:: SOURCE

Qu’en dit le public ? Le plus souvent, à tous le moins bien souvent, il vient « faire » un musée, fréquemment à l’occasion d’une exposition temporaire qu’il faut voir. Le public pratique une forme de tourisme en consommant les biens et services culturels proposés. Devant les œuvres célèbres ou mises en valeur par les organisateurs et autres sachants, dûment signalées par les journalistes spécialisés, il y a foule qui défile en troupeaux par contingents horaires, s’agglutine, s’encombre, se bouscule et s’efforce de braquer les smartphones, comme si rien d’autre n’importait que de capturer l’œuvre en la pixélisant. La voir pour de vrai, de tous ses yeux, de tous les sens de son corps, on ne peut pas : trop de monde, il fait trop chaud…. Et puis est-ce vraiment utile pour en causer en société ? Enfin, au bout du cheminement obligé, sorte de parcours IKEA à la sauce musée, fatigué mais bien content d’y être parvenu, il ne reste au visiteur qu’à se rendre à la cafétéria ou à la boutique de produits dérivés.

::::

-- TRAVAIL À FAIRE --
**a)** Filtrez la liste en recopiant chaque ligne qui contient la chaîne « height ».
**b)** Poursuivez le texte sur le public des musées à partir de sa dernière phrase.
Le texte sur le public des musées et la liste sont sans rapport l'un avec l'autre.

:: ENTRÉES DE DONNÉES

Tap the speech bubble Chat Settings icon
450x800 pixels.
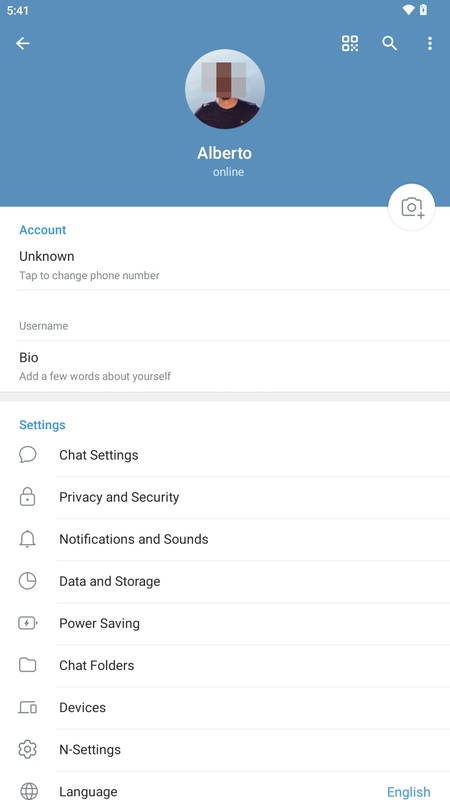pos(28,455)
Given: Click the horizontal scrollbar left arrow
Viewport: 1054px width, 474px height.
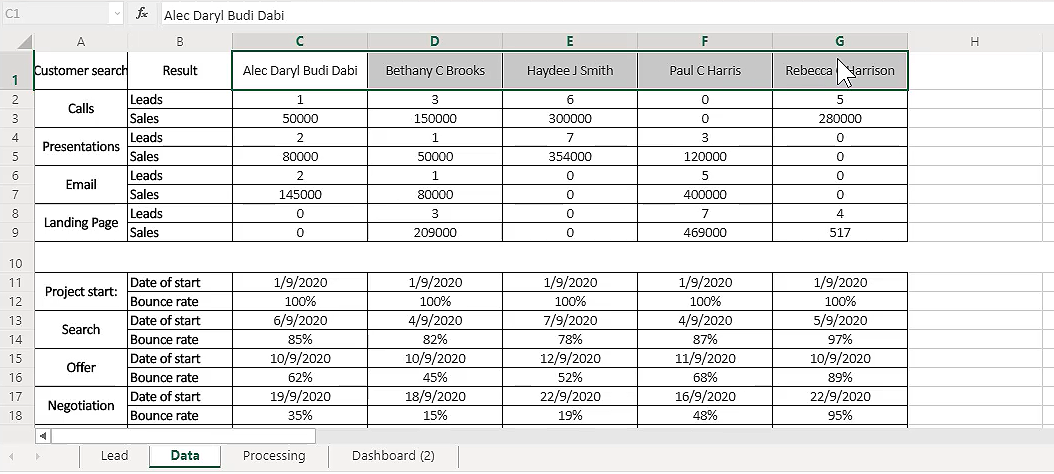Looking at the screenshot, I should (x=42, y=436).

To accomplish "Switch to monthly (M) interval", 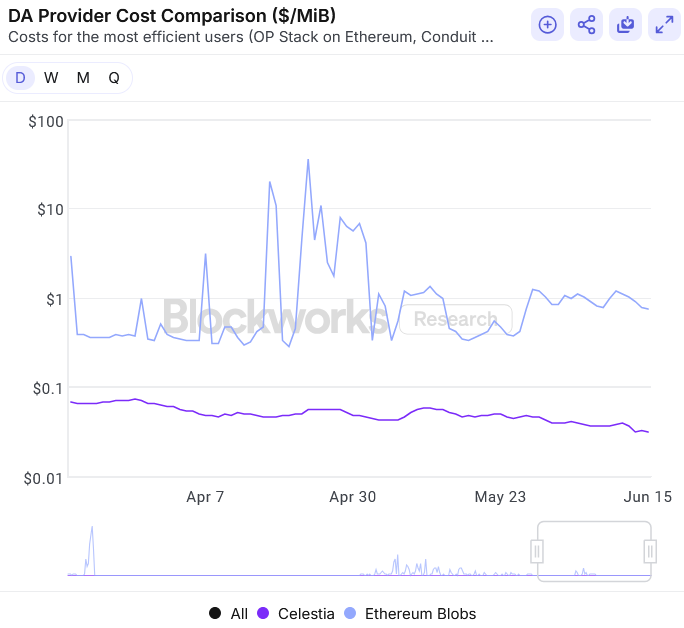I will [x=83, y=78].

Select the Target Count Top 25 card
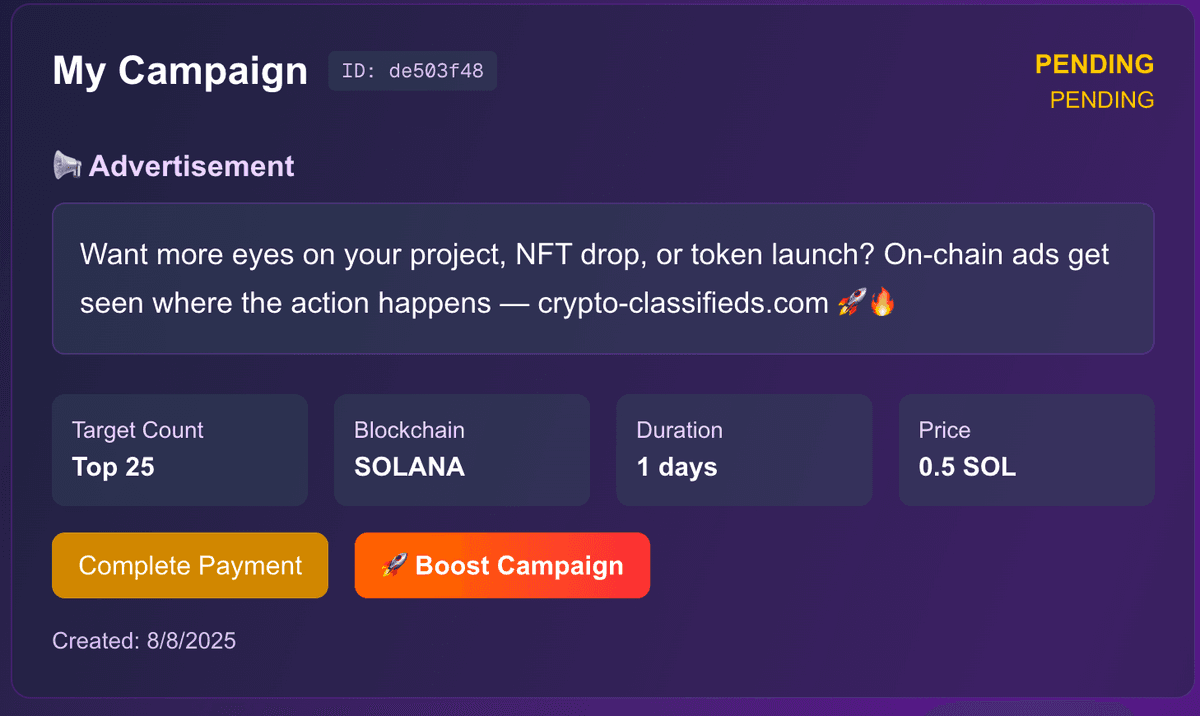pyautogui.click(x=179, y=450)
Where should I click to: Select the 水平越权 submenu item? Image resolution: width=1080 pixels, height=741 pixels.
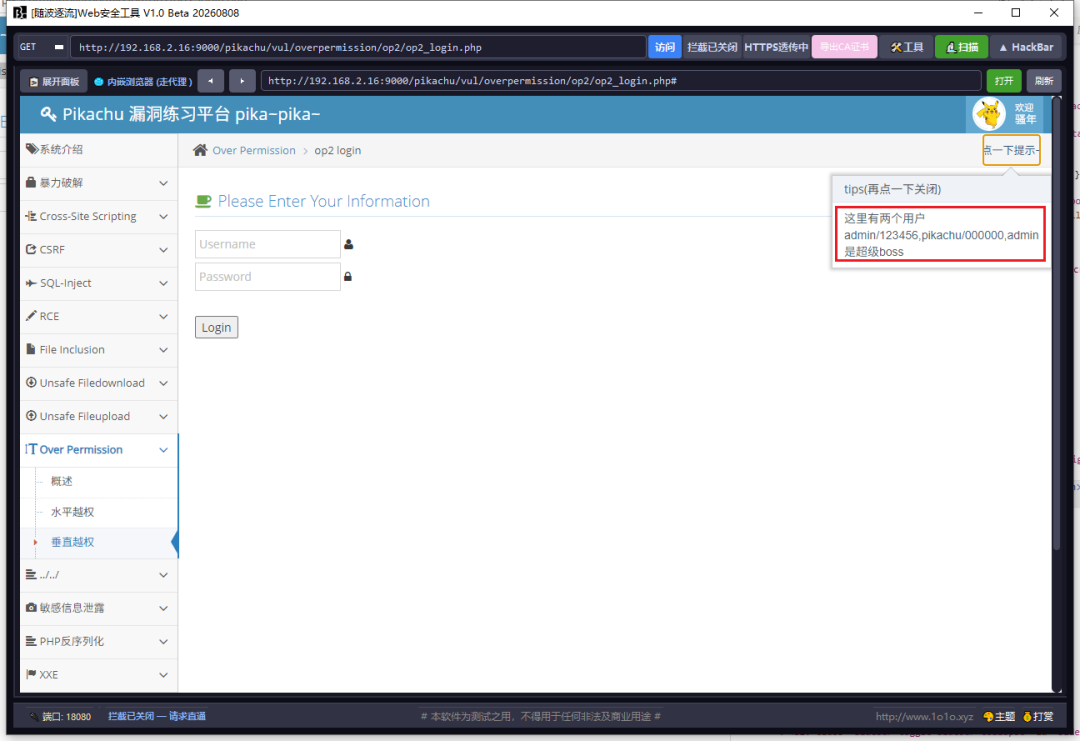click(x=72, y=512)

::::

-- RÉPONSES RÉDIGÉES --
**a)**
Viewport: 1054px width, 474px height.
Where should I click to: Select the 水平越权 submenu item? Image resolution: width=1080 pixels, height=741 pixels.

**b)**
 

Dans une pièce de théâtre ‘Musée haut, musée bas’ créée en 2004 par Jean-Michel Ribes au théâtre du Rond-Point à Paris et portée par le même au cinéma en 2008, on y suit le parcours chaotique et hilarant de visiteurs, dont les personnages joués par Michel Blanc et Victoria Abril, passant d’une salle à l’autre d’un musée imaginaire mais combien réaliste, au rythme de leurs réactions face aux œuvres comme de leurs préoccupations les plus prosaïques. Avec ‘La’ question en point d’orgue : et l’art dans tout ça ?  

 

L’important toutefois est que le musée, qu’il soit public ou d’initiative privée, donne au public accès à l’art…ou à ce qui passe pour tel (avec la caution muséale). On peut le louer ou critiquer lorsqu’il monte une exposition qui fait le buzz comme lorsqu’il montre, avec le souci de ne rien manquer de ce qui fait l’actualité de son domaine, d’étonnantes œuvres d’artistes vivants. Le musée met à la disposition du public tant l’art du passé qu’il ‘conserve’ que l’art contemporain qu’il promeut.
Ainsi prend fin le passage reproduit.